I will say one thing on behalf of us Yanks though. If the new Poison Frogs book is an indication of the state-of-the-art in Europe for exploiting ecosystem processes inside vivaria, I think we are leading the charge there. I saw several things glossed over as relatively unimportant in that book which I think can have a significant impact on the functioning of the vivarium ecosystem.


----------



## flyangler18 (Oct 26, 2007)

> I saw several things glossed over as relatively unimportant in that book which I think can have a significant impact on the functioning of the vivarium ecosystem.


Brent,

Can you expand on this a bit? I haven't yet seen the book you are referencing, but I'm interested in knowing what areas in the European hobby are deficient or underdeveloped in reference to vivarium ecological processes.


----------



## skylsdale (Sep 16, 2007)

> as for spending more money on the tanks: in Belgium and the Netherlands, well-designed front opening vivs are actually cheaper than the (for dartfrogs) not-so-perfect exoterra ones.


So is this more an issue of what builders are asking for them in the states? Because in my experience, a well-designed front opening viv is about the most expensive option available.


----------



## sbreland (May 4, 2006)

Nathalie,
So after reading your comments it left me with two real questions....
1. HOW are the custom builders able to create them so cheaply? Unless things are vastly different over there, buying uncut glass isn't exactly cheap and if you have to cut it... look out. I really want to start building my own, but cost has been rather prohibitive so far... how are they making it cheap?
2. The sloping bottom you are talking about .... is this what you are talking about (borrowed from barbar0's thread)?








I apparently am not getting it because I just don't understand why the sloping bottom is much better... can you explain?

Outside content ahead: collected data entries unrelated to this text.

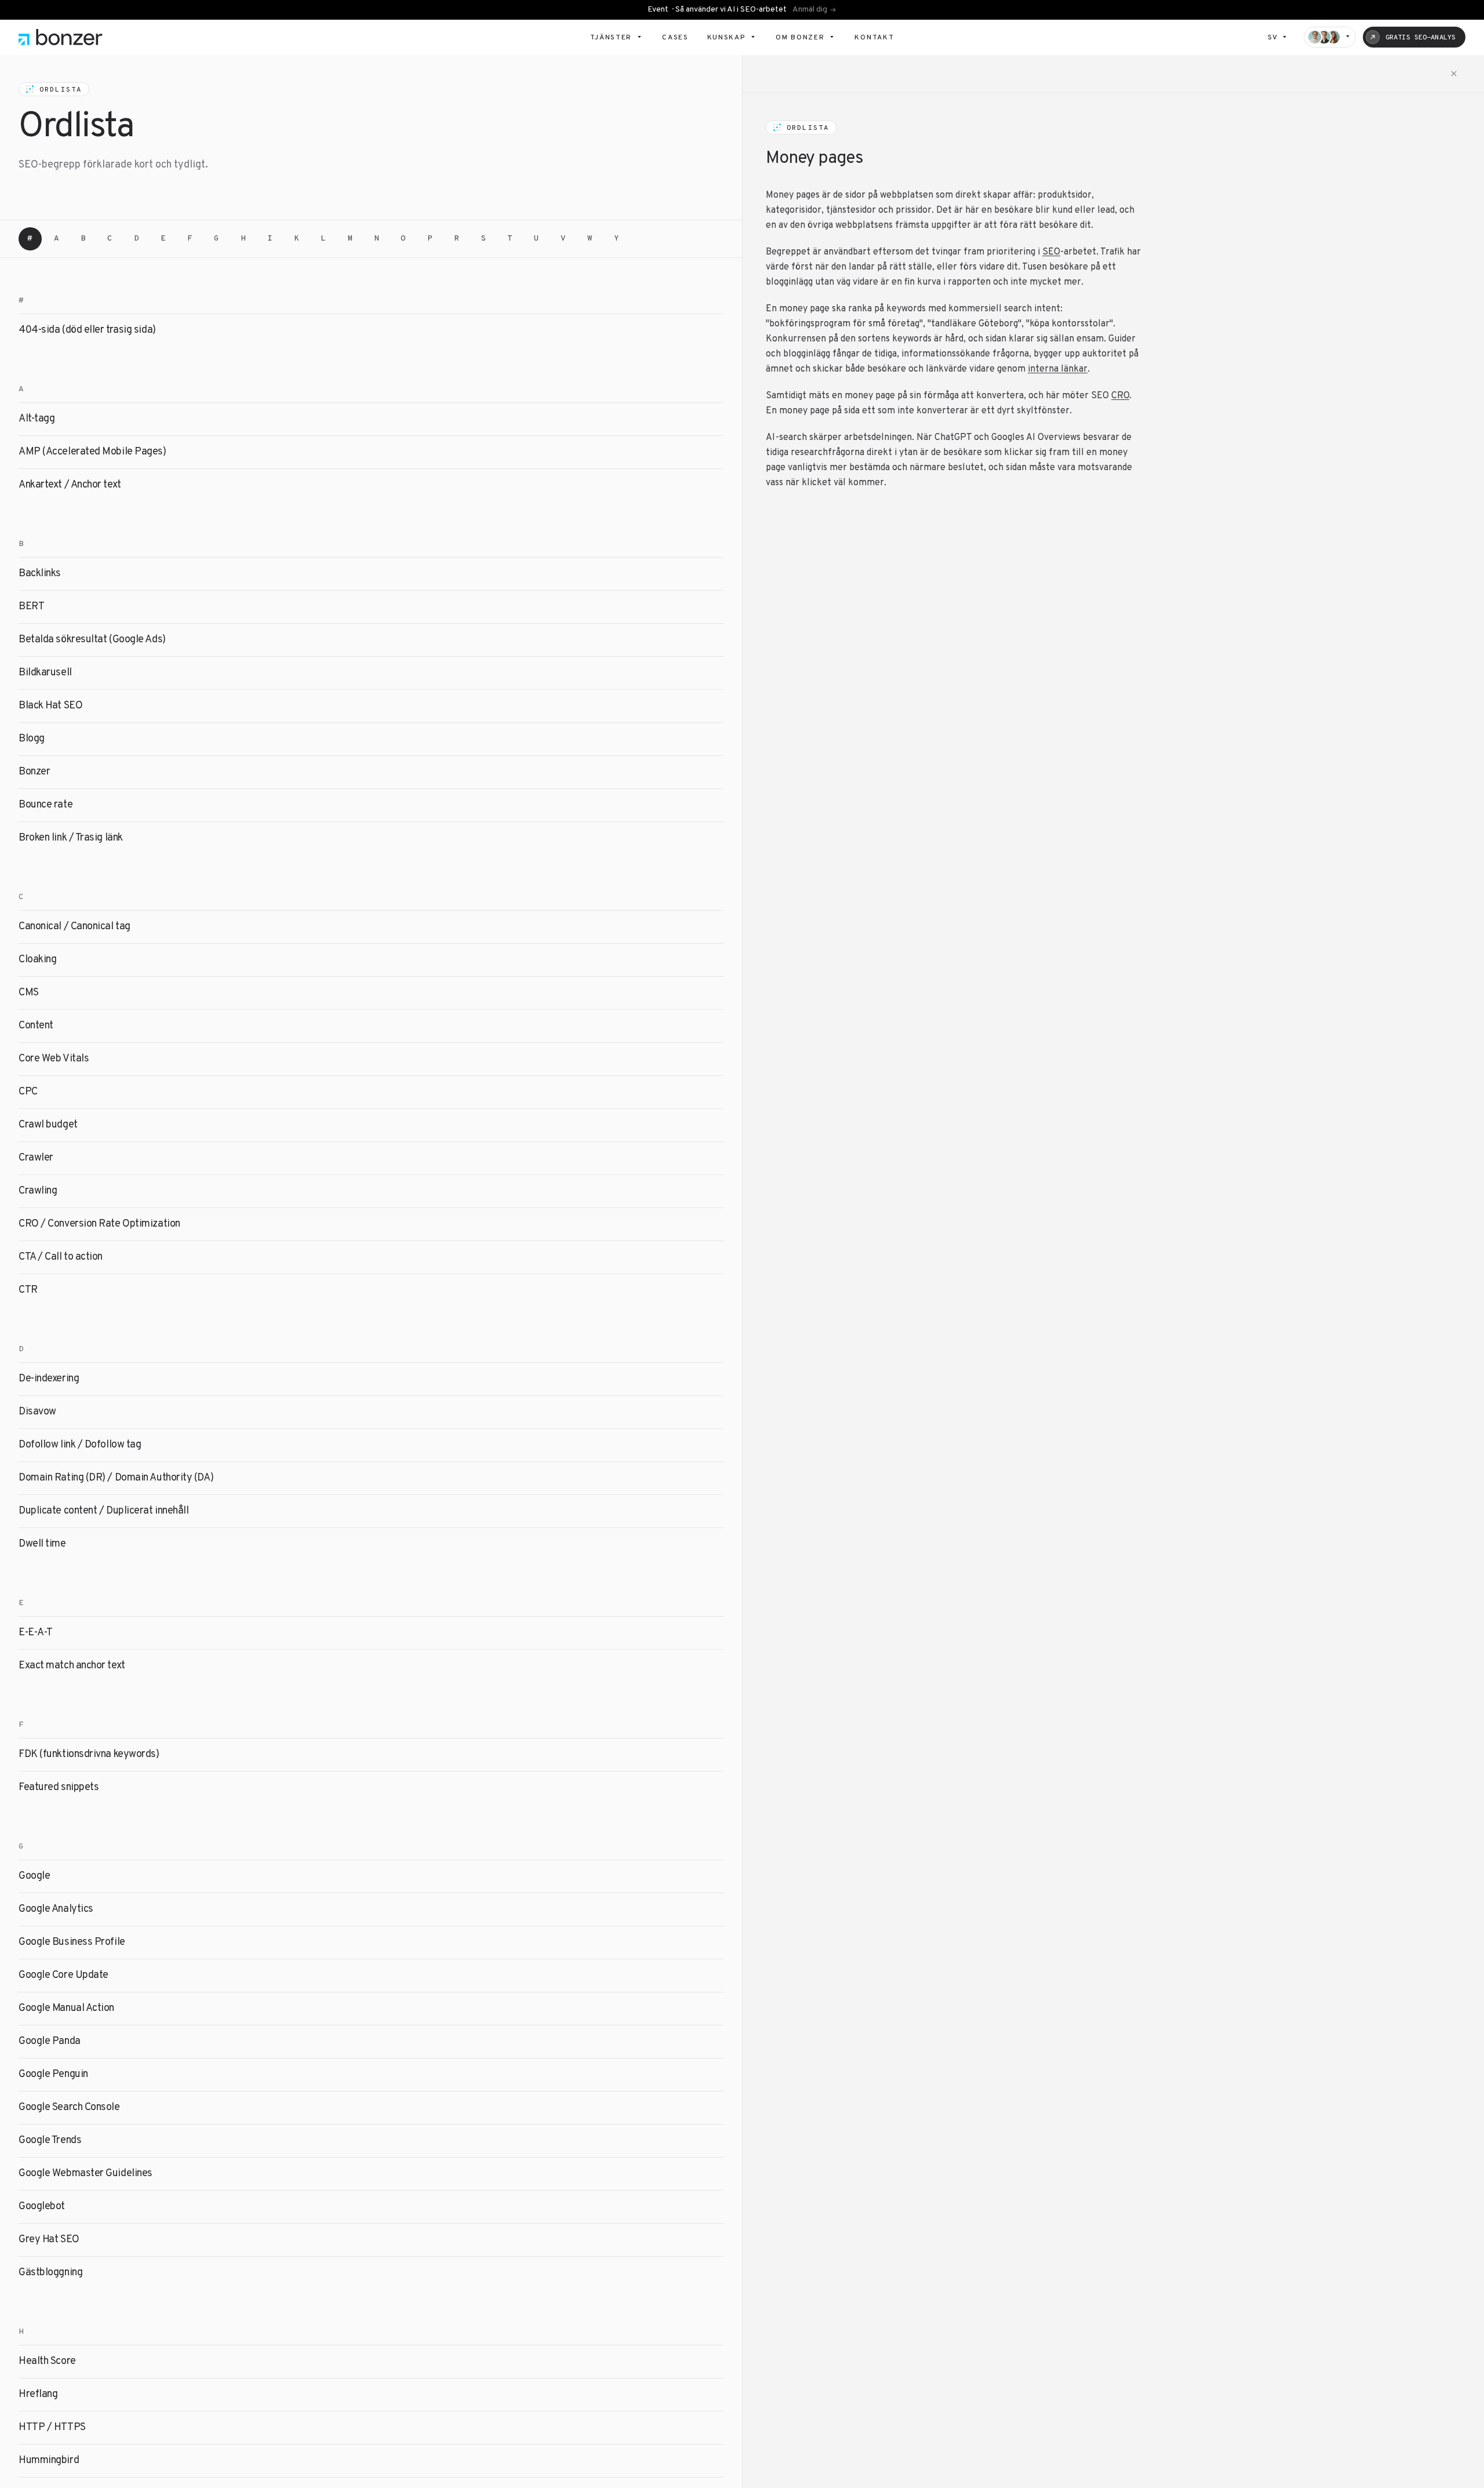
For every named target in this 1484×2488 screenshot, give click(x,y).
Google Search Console (69, 2107)
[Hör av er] (1330, 37)
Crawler (36, 1158)
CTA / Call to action (61, 1257)
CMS (29, 992)
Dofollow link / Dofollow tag (80, 1445)
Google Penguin (53, 2074)
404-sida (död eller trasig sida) (87, 330)
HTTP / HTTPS (52, 2427)
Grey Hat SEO (49, 2239)
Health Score (47, 2361)
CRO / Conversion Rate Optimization (99, 1224)
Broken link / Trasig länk (71, 838)
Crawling (38, 1191)
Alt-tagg (36, 418)
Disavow (37, 1411)
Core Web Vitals (54, 1058)
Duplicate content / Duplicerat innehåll (103, 1511)
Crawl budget (48, 1125)
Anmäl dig (809, 10)
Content (36, 1025)
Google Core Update (63, 1975)
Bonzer (34, 772)
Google (34, 1876)
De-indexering (49, 1378)
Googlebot (42, 2206)
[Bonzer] (61, 37)
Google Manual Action (66, 2008)
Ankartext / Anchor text (70, 485)
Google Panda (50, 2041)
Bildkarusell (45, 672)
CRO (1120, 396)
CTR (28, 1290)
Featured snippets (59, 1787)
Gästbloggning (50, 2272)
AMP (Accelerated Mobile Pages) (92, 452)
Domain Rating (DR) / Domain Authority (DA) (116, 1478)
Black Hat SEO (50, 705)
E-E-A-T (36, 1632)
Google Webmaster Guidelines (85, 2173)
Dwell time (42, 1544)
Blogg (32, 738)
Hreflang (38, 2394)
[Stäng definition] (1453, 73)
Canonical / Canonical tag (74, 926)
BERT (31, 606)
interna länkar (1057, 369)
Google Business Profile (72, 1942)
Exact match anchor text (72, 1665)
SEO (1051, 252)
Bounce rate (45, 805)
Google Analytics (56, 1909)
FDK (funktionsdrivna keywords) (89, 1754)
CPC (28, 1091)
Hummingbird (49, 2460)
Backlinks (40, 573)
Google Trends (50, 2140)
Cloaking (37, 959)
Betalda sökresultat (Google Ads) (92, 639)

P.S... sorry, thought of another question... do you know what the name of the material is that the Europeans typically use for the vent material? It looks like metal mesh, but???


----------



## NathalieB (Apr 23, 2007)

I don't know how they can make them so cheap... buying glass in very large quantities I imagine. (or we have a different opinion on "cheap" and the exo-terrathings and aquariums are just really expensive over here).
you have a few full-time terrarium builders who build a lot of them so they must get their glass very cheap.
I once calculated how much the glass would cost me if I build the terrarium myself and only the glass would cost me about 3 times as much as I had to pay for a fully assembled terrarium.

the sloping bottom is to evacuate all the water to the front where most vivs have a drain (you can see the hole for the drain on the picure). it is to keep the substrate on the floor from getting too wet.
in some cases the back is open so you can put a heatmat under the false bottom but I haven't seen this much.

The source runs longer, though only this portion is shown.